私、自分が骨折しといてよかったなって思ったのはこれがはじめてでした。千恵ちゃんにそう言ったら、「きっと私のために骨折してくれたんだよ」ってそう言って、私も、あ、そうだったんだって思ったのでした。
 伊藤先生が「出会いだよね、もし山元さんと千恵子さんがもう一年ずれていたら、出会えてなかったし、そうしたら、千恵子さんはもう一生、自分でかくってことができないままだったろうから」って言われました。きっと千恵子さんは今までだって、自分でかくということに挑戦してきただろうし、補助具をつくられた方もおられたのではないかなとは思うのです。でも、私は伊藤先生が言ってくださったことを聞いたときに、(気がつかなかったけれど、私はずっと前から千恵ちゃんに出会いたかったんだ、事故のときから、ううん、もしかしたら、もっとずうっと前から千恵ちゃんに出会いたかったんだ)って思いました。

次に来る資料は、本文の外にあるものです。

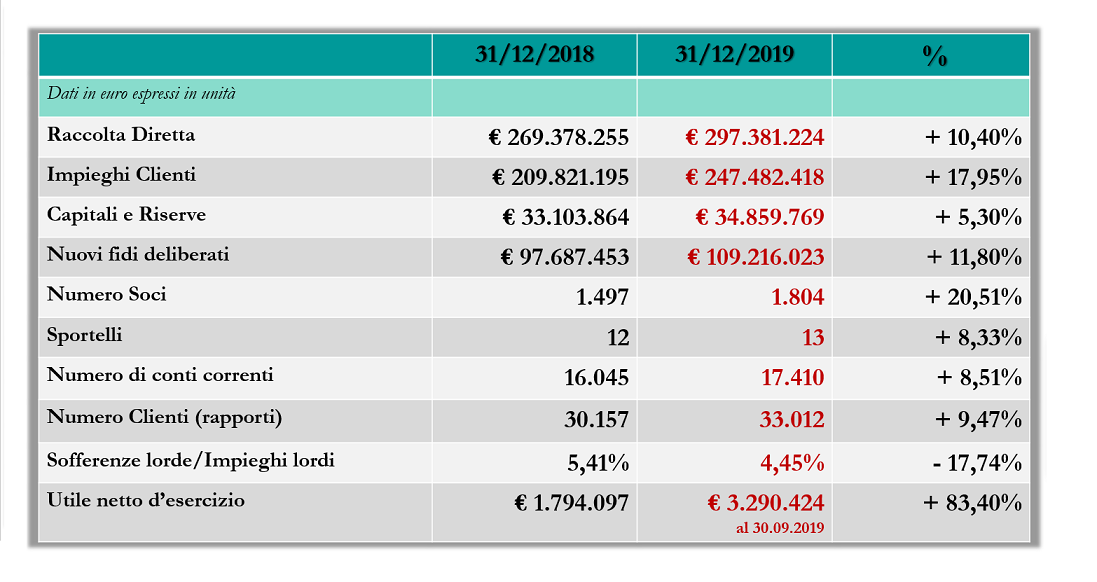
Task: Click the € 3.290.424 net profit value
Action: point(765,503)
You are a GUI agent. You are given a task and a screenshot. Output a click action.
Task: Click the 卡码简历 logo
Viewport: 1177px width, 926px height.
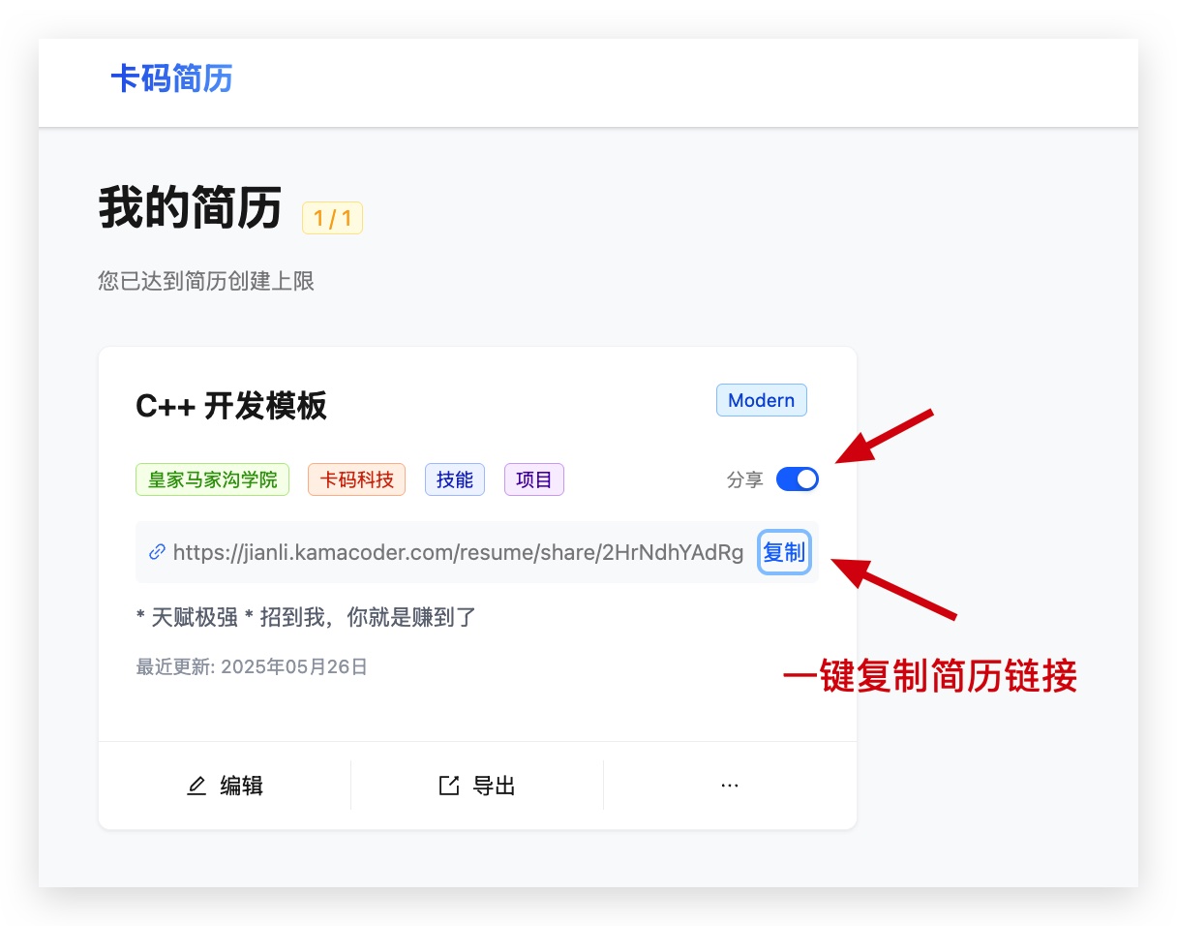click(171, 78)
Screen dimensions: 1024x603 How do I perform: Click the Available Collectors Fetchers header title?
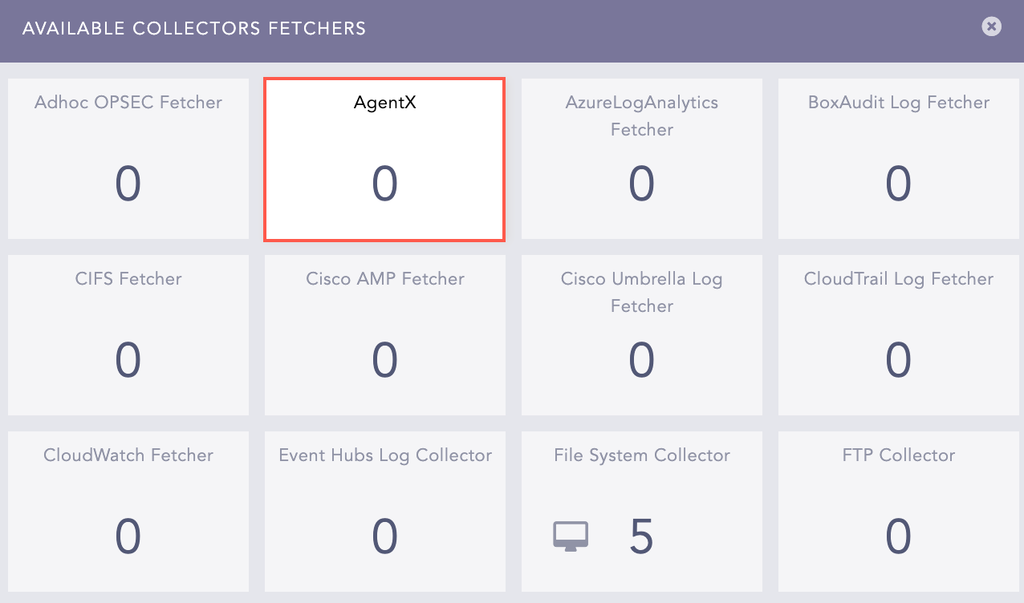194,30
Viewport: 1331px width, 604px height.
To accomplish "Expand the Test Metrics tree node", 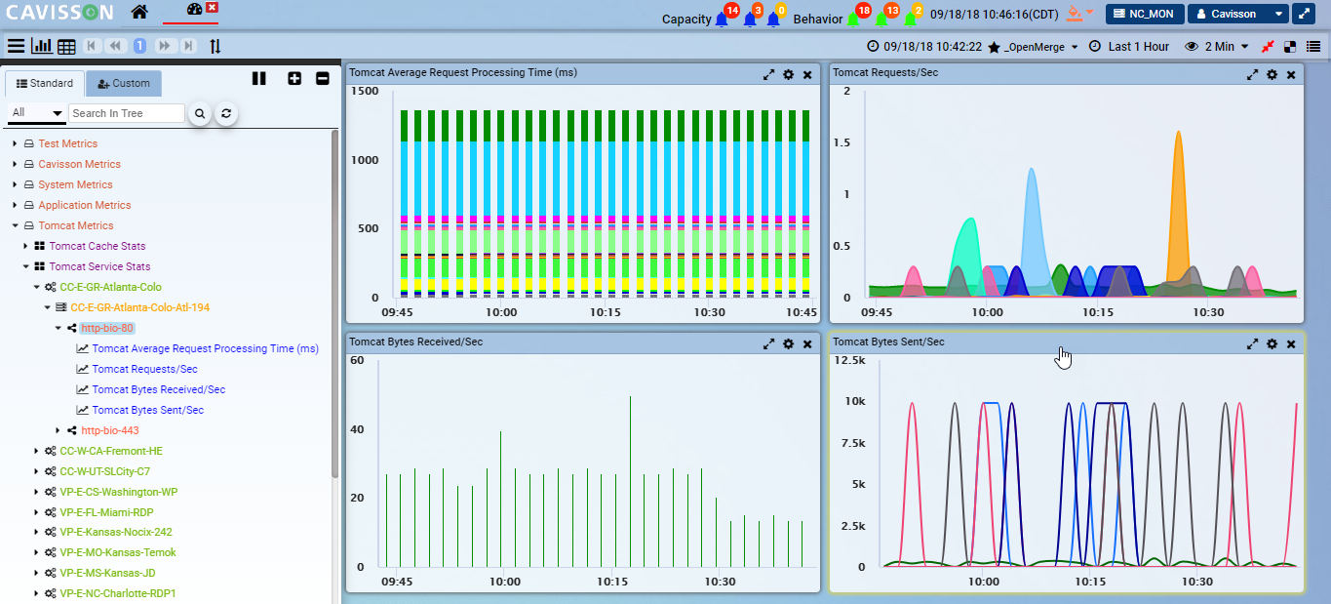I will point(16,144).
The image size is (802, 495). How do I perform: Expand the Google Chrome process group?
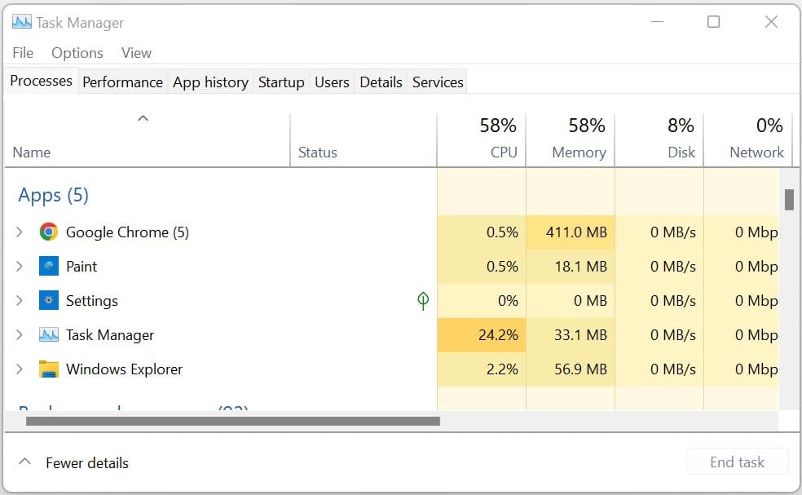click(x=20, y=232)
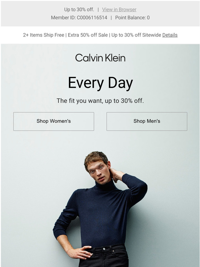Click the Point Balance: 0 text
The width and height of the screenshot is (200, 267).
tap(132, 18)
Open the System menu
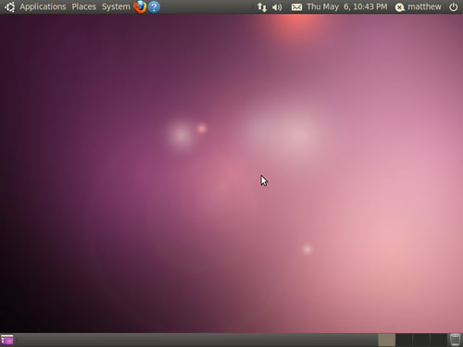Screen dimensions: 463x347 (x=116, y=6)
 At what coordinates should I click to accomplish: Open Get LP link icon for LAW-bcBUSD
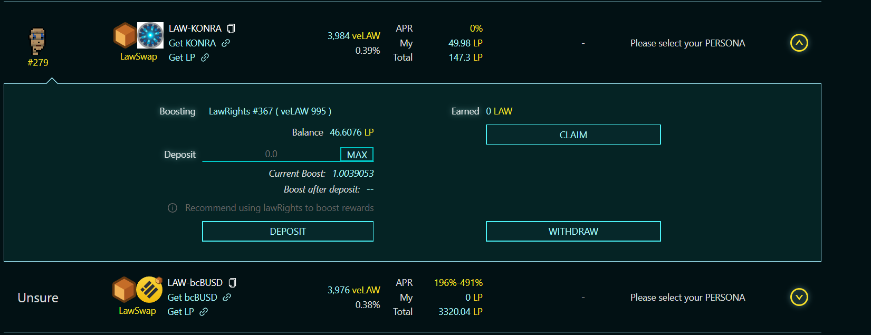click(204, 312)
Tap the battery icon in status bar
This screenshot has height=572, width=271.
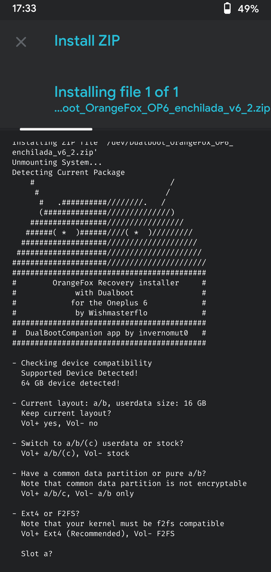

 人と人の関係は時間や場所を越えて、不思議に結びついているものなのかもしれません。千恵ちゃんに会えたことで、私は「手が動かないから、足が動かないからできないとあきらめる必要はぜんぜんないんだ」っていうことを知りました。いつも前向きに生きるとき、可能性はいつも無限にひろがってるんだってわかりました。「生きるって素敵」って思いました。

 千恵ちゃんのお母さんが、卒業式にお母さん自身の夢を教えてくださいました。「この子がどこにいても、毎日いきいきと生きていけるような楽しみが、月に二度でも三度でももてるようなサ−クル活動ができるようなサークルに今、誕生したばかりのサークルが育っていくことです」
 千恵ちゃんのお母さんの夢はまた、千恵ちゃん自身の夢につながっているのですね。
 サークルが運営されるためには、そして、そのサークルが楽しく、そしていろいろな出会いができるようなものであるためには、たくさんの理解者とボランティアの方の力が大切になってくると思うのです。千恵ちゃんや、おかあさん、おとうさんと出会うことで、たくさんの人がまた変われるし、力をもらえると思います。
 人と人との関係はいつだって、「もちつもたれつ」なんですものね。

今千恵ちゃんは、習字をずっと続けています。広島の作品展で、賞をいただいたり、また字の作品展もいくつか開いています。
 今年、千恵ちゃんは成人式をむかえました。年賀状には、晴れ着をきた、素敵な千恵ちゃんが笑っていました。そして、「いつまでも友達でいてね」と書いてありました。とてもうれしい年賀状でした。